[Opening Selected excerpt section]

DESeq2 is a widely used R package for identifying differentially expressed (DE) genes from RNA-seq count data. RNA-seq data typically exhibit many low-count genes and a long-tailed distribution due to highly expressed genes, requiring specialized statistical modeling. The major steps in DESeq2 are the following:

Normalization
- Adjusts for sequencing depth and RNA composition using size factors calculated via the median ratio method.
- Normalized counts are used for visualization but raw counts must be used for DESeq2 modeling.
Dispersion Estimation
- RNA-seq data show overdispersion (variance > mean).
- DESeq2 models count data using the negative binomial distribution.
- Dispersion is estimated:
  - Globally (common dispersion),
  - Per gene (gene-wise dispersion),
  - Then refined through shrinkage toward a fitted mean-dispersion curve to improve stability, especially with small sample sizes.
- Genes with extreme variability are not shrunk to avoid false positives.
Model Fitting and Hypothesis Testing
- A generalized linear model (GLM) is fit to each gene’s normalized counts.
- DESeq2 tests whether gene expression differs significantly between groups:
  - Wald test for simple comparisons (e.g., treated vs. control),
  - Likelihood Ratio Test (LRT) for more complex designs with multiple variables.
- Each test returns a log2 fold change and a p-value.

[Closing Selected excerpt section]

### Questions on the material
A: In the DESeq2 excerpt, what distribution does DESeq2 use to model count data?
B: Return the portion of the DESeq2 excerpt from "- DESeq2 tests" up to and including "with multiple variables.".
The listing that comes next has no connection to the DESeq2 excerpt.

[Opening Data for analysis section]

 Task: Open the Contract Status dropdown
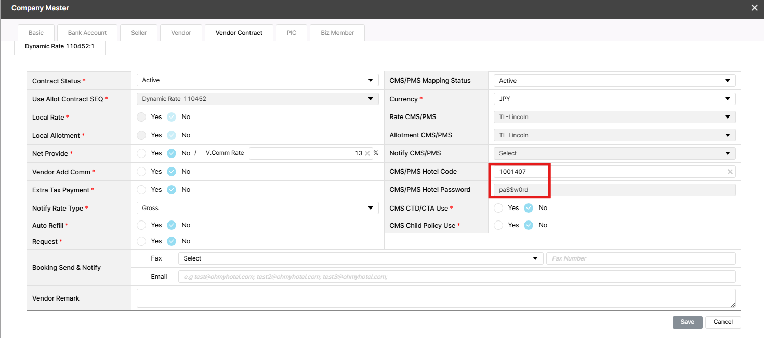click(258, 81)
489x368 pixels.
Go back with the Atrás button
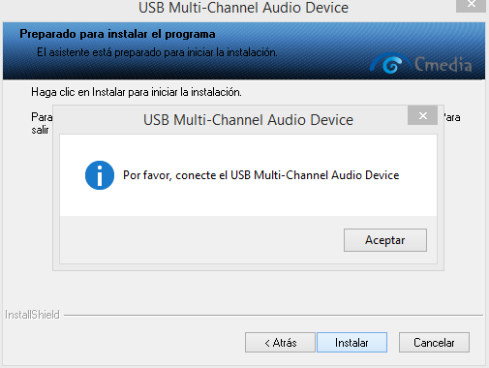click(x=280, y=343)
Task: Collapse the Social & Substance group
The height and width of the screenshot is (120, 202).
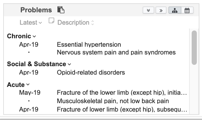Action: tap(39, 64)
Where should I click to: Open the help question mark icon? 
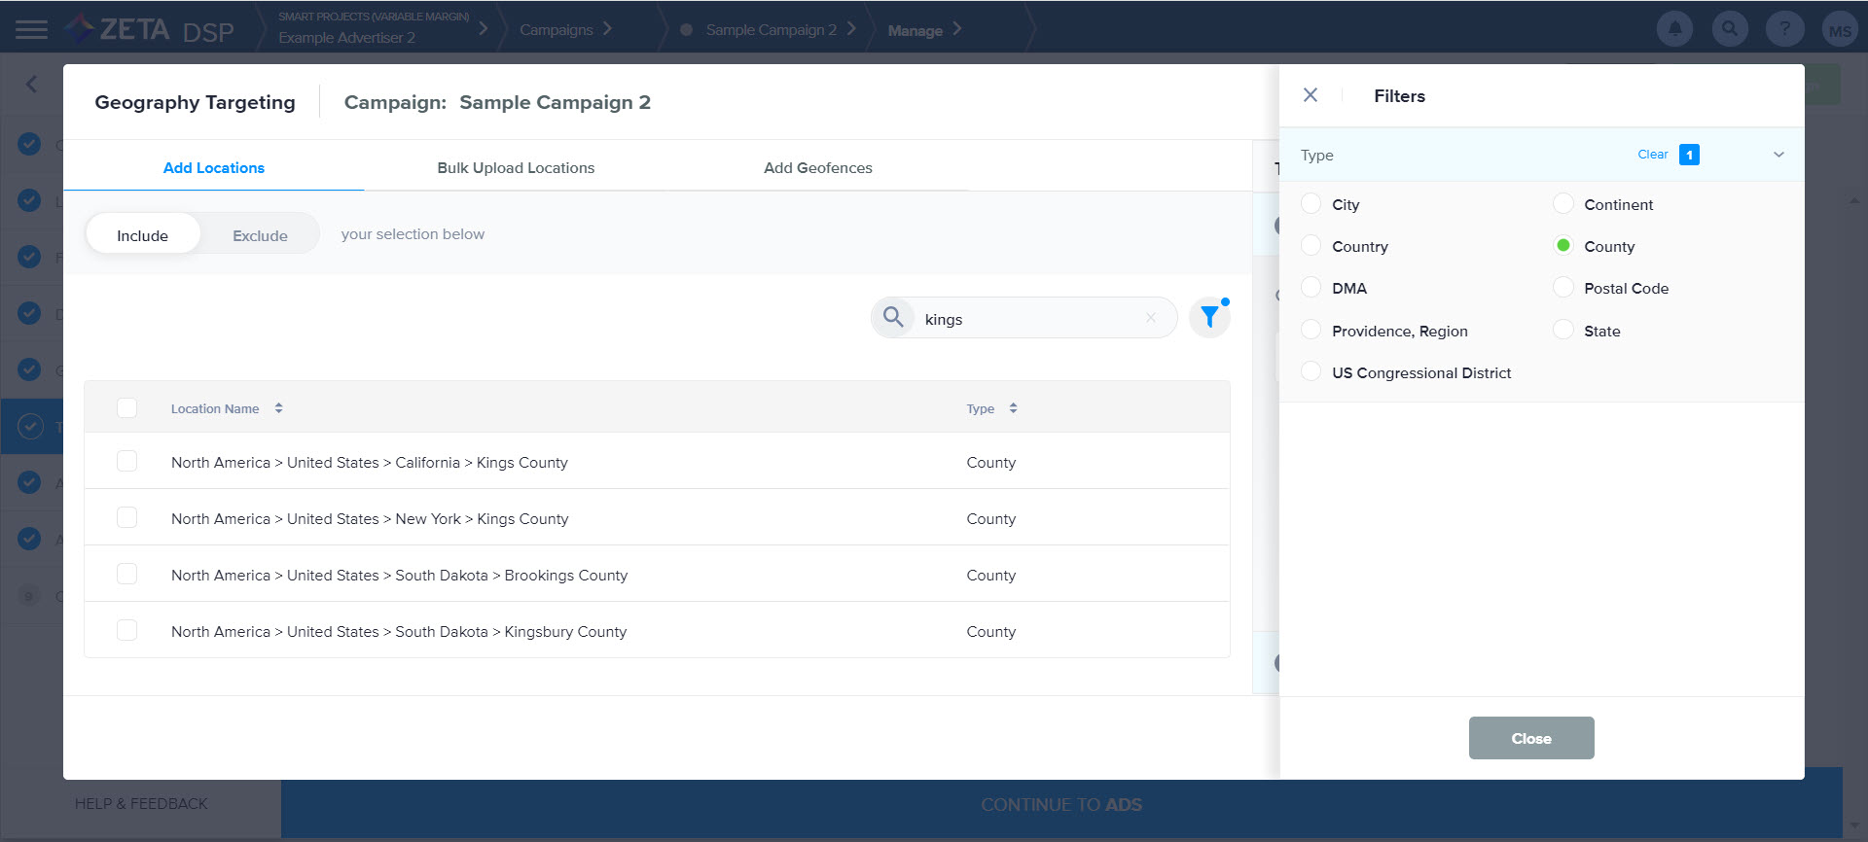1784,29
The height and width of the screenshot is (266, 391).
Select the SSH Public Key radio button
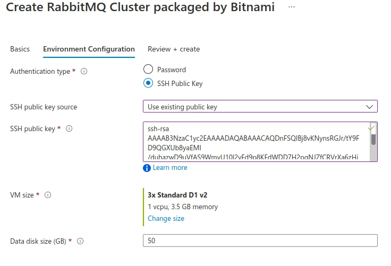pos(148,83)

[Closing Data for analysis section]

### Solutions
A: The negative binomial distribution.

B:
- DESeq2 tests whether gene expression differs significantly between groups:
  - Wald test for simple comparisons (e.g., treated vs. control),
  - Likelihood Ratio Test (LRT) for more complex designs with multiple variables.